2.21.2007

Thoughts of Others

Why not Thoughts of Me, you ask? Because Me doesn't feel very thoughtful at the moment. Also because Me should be eating lunch and practicing. But if you want to read something thoughtful, check out Custardly's reflections on the virtue of tolerance and the Retired Superhero's perspective on suffering in stories.

And just for good measure . . . take a look at "Modern Culture and Christian Renewal", an essay by a Dominican priest republished in the most recent issue of Image. Written about 40 years ago, it sounds as thought it could have been written yesterday, and I'm tempted to quote about half the essay. I'll limit myself to 2--no, make that 3--of my favorite paragraphs.

Among other things, Father Vann offers insights into how the creation of art is an essential part of man's nature and of his role in caring for creation:

To [man's] ontological status as midpoint between the worlds of matter and of spirit there corresponds a mediating function: to incarnate—to give material expression to—spiritual reality and to spiritualize or humanize material reality. It is not only animals, it is nature as a whole that has to be domesticated. Ars perfecit naturam.
Working these transformations requires reflection, stillness, receptivity. The world today is shadowed by political fears and troubles and by economic anxieties and stresses that tend to blind us to the deeper psychological crises through which mankind is passing. And perhaps the greatest of those crises can be expressed by saying that generally speaking the human psyche is forgetting to contemplate. Man must be contemplative before he can hope with success to be active; he must receive and assimilate reality before attempting to give it out again. The artists, of course, know this, the poets and painters and sculptors and musicians: the beauty they create is a beauty they have first received.
Later, he gives a clear and cogent explanation of the deep theological problems with the way many Christians approach art. (Now that I think of it, some of this probably ties in with the Superhero's thoughts. But I'll leave the connection-making to y'all, since it's almost time for my next class.)

Again and again a great book or film or painting will be denounced as immoral while the mawkish, the moronic, the aesthetically meretricious will be extolled because its message is regarded as edifying or at least safe. In the end those who are docile to this sort of guidance acquire an affinity not with what is good and real but what is bad and false, not with genuineness and integrity but with the debased and ignoble.

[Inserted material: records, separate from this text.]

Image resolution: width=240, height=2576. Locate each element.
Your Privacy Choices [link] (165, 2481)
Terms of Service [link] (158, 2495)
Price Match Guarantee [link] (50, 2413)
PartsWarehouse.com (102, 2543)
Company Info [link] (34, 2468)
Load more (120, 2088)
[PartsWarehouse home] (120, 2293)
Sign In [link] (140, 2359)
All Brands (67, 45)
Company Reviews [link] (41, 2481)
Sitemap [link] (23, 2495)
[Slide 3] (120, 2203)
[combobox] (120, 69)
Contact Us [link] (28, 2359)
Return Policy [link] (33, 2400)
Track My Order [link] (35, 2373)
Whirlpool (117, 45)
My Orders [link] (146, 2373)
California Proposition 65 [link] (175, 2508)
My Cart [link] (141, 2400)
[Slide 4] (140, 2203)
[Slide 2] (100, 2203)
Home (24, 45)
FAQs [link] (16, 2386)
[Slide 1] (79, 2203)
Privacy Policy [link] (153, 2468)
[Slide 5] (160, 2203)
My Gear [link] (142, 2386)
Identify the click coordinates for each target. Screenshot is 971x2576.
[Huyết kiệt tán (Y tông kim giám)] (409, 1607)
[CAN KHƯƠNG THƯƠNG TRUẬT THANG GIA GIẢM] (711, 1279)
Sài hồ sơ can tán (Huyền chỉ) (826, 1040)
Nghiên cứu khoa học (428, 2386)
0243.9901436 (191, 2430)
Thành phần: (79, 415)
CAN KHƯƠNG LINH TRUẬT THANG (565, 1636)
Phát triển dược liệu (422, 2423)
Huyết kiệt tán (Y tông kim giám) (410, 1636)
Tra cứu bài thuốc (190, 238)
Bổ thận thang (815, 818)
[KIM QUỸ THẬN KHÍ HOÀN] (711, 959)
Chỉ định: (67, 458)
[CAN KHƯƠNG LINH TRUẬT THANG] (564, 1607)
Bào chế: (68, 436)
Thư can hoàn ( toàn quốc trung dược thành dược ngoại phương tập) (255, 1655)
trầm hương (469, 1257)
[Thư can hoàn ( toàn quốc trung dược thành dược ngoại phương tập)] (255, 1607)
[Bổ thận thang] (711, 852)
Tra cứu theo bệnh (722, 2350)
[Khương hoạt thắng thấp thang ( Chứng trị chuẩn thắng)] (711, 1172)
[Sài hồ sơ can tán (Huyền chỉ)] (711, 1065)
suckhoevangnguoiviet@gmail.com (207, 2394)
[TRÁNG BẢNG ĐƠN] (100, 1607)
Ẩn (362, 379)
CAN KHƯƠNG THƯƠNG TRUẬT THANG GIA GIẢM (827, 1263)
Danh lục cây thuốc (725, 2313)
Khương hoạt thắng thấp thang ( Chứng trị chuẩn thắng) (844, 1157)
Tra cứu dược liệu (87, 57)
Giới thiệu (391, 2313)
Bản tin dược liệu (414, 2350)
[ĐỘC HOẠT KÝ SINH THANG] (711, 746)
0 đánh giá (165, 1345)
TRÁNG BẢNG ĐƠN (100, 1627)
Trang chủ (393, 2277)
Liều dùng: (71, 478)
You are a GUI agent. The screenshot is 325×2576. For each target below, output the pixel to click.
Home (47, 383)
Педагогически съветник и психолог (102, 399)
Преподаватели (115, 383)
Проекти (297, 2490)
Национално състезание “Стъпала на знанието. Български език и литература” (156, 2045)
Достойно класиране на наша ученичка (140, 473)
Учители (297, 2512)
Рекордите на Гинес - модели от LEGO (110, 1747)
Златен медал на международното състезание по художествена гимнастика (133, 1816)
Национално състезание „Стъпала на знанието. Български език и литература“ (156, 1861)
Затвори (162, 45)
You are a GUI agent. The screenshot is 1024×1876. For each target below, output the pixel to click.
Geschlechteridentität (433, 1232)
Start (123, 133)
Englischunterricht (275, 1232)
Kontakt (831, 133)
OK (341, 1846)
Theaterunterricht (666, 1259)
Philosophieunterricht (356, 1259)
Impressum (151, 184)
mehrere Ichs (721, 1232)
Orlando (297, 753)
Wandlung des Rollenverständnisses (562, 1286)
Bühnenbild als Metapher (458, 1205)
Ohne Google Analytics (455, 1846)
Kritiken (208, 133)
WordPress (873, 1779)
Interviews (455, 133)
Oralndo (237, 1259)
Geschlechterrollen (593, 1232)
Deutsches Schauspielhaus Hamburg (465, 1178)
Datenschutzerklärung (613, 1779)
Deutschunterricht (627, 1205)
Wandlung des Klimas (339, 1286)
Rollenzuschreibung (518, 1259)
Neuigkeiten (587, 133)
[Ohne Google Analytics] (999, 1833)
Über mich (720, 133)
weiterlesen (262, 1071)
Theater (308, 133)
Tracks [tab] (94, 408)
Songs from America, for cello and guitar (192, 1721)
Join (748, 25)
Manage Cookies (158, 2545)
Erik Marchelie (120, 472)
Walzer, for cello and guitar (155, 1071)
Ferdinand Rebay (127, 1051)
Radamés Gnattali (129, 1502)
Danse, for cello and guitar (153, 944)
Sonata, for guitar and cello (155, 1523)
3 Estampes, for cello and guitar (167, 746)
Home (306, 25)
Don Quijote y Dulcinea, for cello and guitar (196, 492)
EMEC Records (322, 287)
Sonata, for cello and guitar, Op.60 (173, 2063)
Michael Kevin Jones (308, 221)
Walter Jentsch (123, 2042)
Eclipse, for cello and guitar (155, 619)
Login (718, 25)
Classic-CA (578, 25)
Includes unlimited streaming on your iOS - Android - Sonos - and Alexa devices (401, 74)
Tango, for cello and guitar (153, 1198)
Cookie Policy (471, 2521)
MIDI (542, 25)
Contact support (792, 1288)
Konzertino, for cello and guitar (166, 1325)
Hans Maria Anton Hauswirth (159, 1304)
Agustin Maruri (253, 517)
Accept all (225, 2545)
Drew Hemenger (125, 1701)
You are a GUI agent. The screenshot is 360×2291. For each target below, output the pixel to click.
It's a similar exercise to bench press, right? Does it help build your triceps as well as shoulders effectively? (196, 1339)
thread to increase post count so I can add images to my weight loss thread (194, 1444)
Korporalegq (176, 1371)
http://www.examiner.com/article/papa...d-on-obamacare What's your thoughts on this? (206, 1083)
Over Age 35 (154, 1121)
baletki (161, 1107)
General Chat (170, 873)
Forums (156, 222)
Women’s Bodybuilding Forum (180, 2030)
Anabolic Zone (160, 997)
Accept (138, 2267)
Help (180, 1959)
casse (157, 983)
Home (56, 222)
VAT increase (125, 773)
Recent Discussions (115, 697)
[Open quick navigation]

And the element of falsity in particular needs to be stressed . . . the sentimentalized picture of religion in general is a distortion and falsification of the very stuff of religion. Grace builds on and in nature; it is no service to religion, and no part of prudence, to turn potentially mature human beings into morons, and we cannot claim to serve and worship truth if we acquiesce in or encourage the distortion or falsification of truth.

1 Comments:

Blogger The Wileyman said...

You just wrote "clear and cogent." I am appalled.